• Stated goal 1:
Render this sentence from the article about Hank Green in Spanish: "Irreverent and nerdy, but often thoughtful, the videos drew a sizable young fan base."
• Stated goal 2:
Reproduce the article about Hank Green from "A music career" up to and including "his entries interesting.", swapping in "vlog" wherever "video blog" occurs.

A music career spurred on by a video blog
Many modern musicians turn to YouTube to publicize their work, but Hank Green turned to music as a way to fill time on an unusually ambitious preexisting YouTube project.
Green, who will play the Majestic Theatre Sunday, agreed in 2007 to converse with his brother, John (later the author of "The Fault in Our Stars"), by uploading a YouTube video blog every day for a year. The brothers hatched the unusual project, dubbed "Brotherhood 2.0," as a rejection of the texts and emails they'd been using to communicate. Irreverent and nerdy, but often thoughtful, the videos drew a sizable young fan base. Green says he started feeling the pressure to keep his entries interesting.
"Once you have that much to do, you're like, 'Well, I need to keep being entertaining somehow, so I'd better learn how to be entertaining,' " he says. "So I started writing funny songs, basically."

• Collected data:
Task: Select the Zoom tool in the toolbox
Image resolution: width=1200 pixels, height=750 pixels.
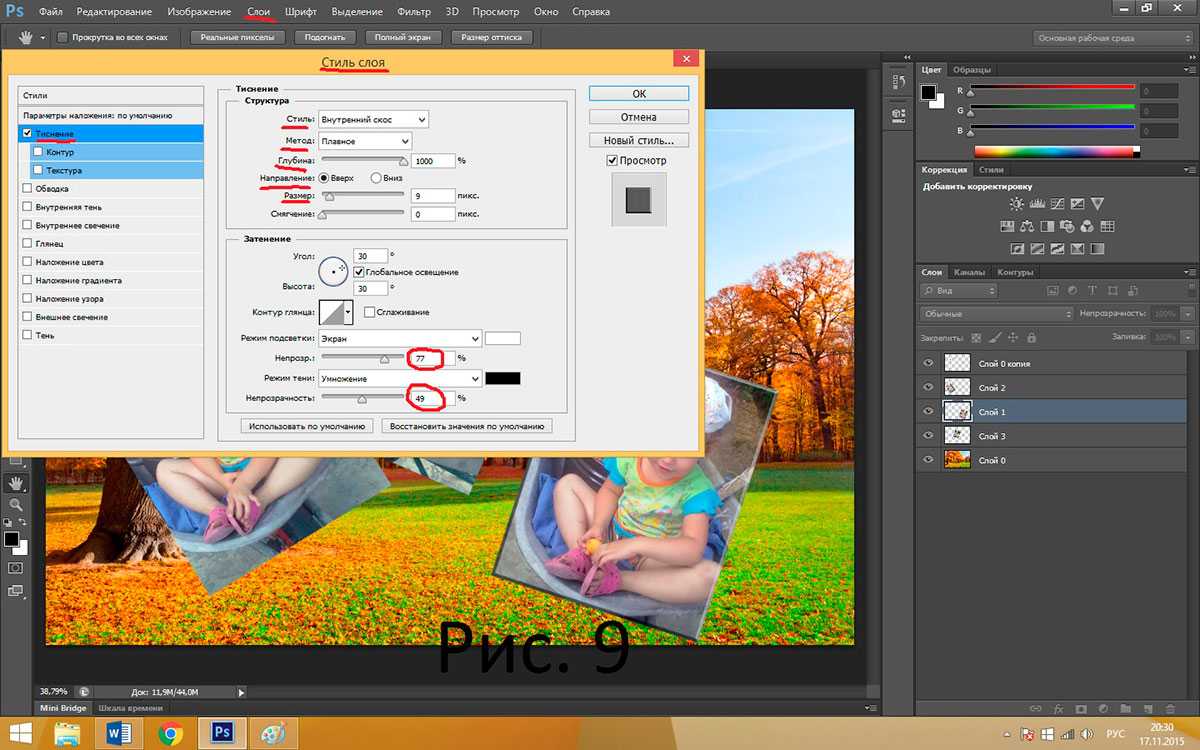Action: click(x=15, y=505)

• Final result 1:
Irreverentes y frikis, pero a menudo reflexivos, los videos atrajeron a una considerable base de seguidores jóvenes.

• Final result 2:
A music career spurred on by a vlog
Many modern musicians turn to YouTube to publicize their work, but Hank Green turned to music as a way to fill time on an unusually ambitious preexisting YouTube project.
Green, who will play the Majestic Theatre Sunday, agreed in 2007 to converse with his brother, John (later the author of "The Fault in Our Stars"), by uploading a YouTube vlog every day for a year. The brothers hatched the unusual project, dubbed "Brotherhood 2.0," as a rejection of the texts and emails they'd been using to communicate. Irreverent and nerdy, but often thoughtful, the videos drew a sizable young fan base. Green says he started feeling the pressure to keep his entries interesting.